Monday 15 September 2014

Jon Stewart and Iran

Economist.com

IRAN is not the first topic that springs to mind in relation to Jon Stewart. The American host of "The Daily Show" pokes fun at politicians four nights a week. But in "Rosewater", his film debut that is due to be released in America in November, Mr Stewart tackles a subject few would expect to laugh about—the jailing and torture of a journalist in Tehran.

Maziar Bahari, a Iranian-Canadian, was working for Newsweek magazine when he was detained for covering the disputed Iranian presidential election of 2009. The country's clerical rulers say the protests in the poll’s aftermath were an attempt at sedition led by America and Israel. Hundreds of activists remain in jail. Based on Mr Bahari's book, “Then They Came For Me”, the film recounts his 118-day incarceration in Tehran's Evin Prison, where those deemed enemies of the state are held.

Iran's conservatives hate being reminded of the 2009 protests. The country’s conservative media—on the basis of the film's the two-minute trailer—have deemed "Rosewater" a Zionist-funded, biased, anti-Iranian flop. “Full of distortion and lies,” is how one state-owned news outlet described it. They may be especially sensitive since there is currently a parallel to Mr Bahari's jailing which no local newspaper is likely to mention. Iran is holding without charge Jazon Rezaian, the Iranian-American Washington Post correspondent in Iran, along with his wife, Yeganeh Salehi, who works for the National, an English-language newspaper in the Gulf. They have not been seen or heard of since their home in Tehran was raided on July 22nd.

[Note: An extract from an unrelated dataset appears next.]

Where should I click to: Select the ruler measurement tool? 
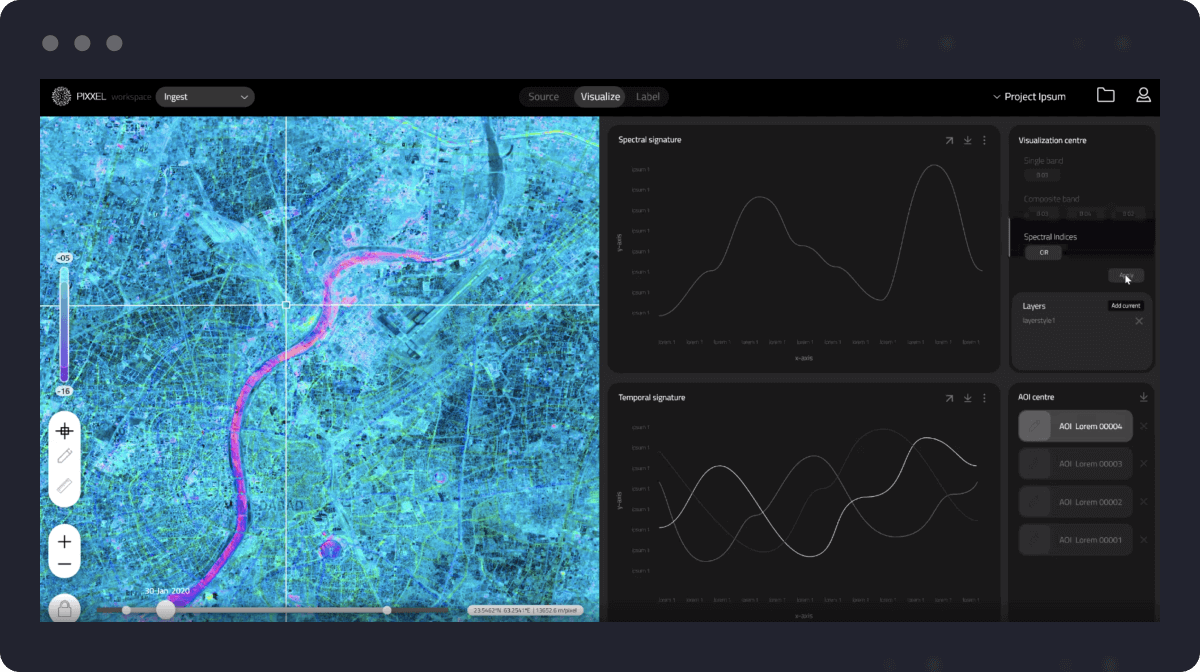tap(64, 487)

Iran’s former president, Mahmoud Ahmadinejad, who was judged to have won that contentious election in 2009, was renowned for his repression of the press, but people hoped for better under his successor, the self-declared moderate Hassan Rohani, who took office last year. But Mr Rohani has been mute on the subject. At a press conference on August 30th he ducked a question from a journalist who suggested that every time Mr Rohani moves Iran one step forward, someone forces it back. The reporters’ detentions have been interpreted as an attempt by darker forces within the state to damage Mr Rohani’s image as a reformer, including the conservative-dominated judiciary and the powerful Revolutionary Guard, whose intelligence wing is thought to be holding Mr Rezaian and Ms Salehi.

Officials from Ershad, Iran's ministry of culture, which represents foreign journalists, succeeded in freeing two photographers arrested at the same time as the reporters. However, there are worrying reports in Iranian media trying to frame Mr Rezaian as a spy. Vatan-e-Emrooz, a conservative newspaper with ties to the Revolutionary Guard, suggested on August 6th that Mr Rezaian was a longstanding “agent” for the National Iranian-American Council, a Washington DC-based lobby group that many in Tehran consider an American mouthpiece. Many fear that Mr Rezaian will be forced to confess to espionage, just as Mr Bahari was forced to in 2009, an act that led to his release. Reviews of "Rosewater", which was filmed in Jordan and was shown at the Toronto International Film Festival on September 6th, say Mr Stewart somehow finds humour in the darkness of Mr Bahari's case. There is none in that of Mr Rezaian and Ms Salehi.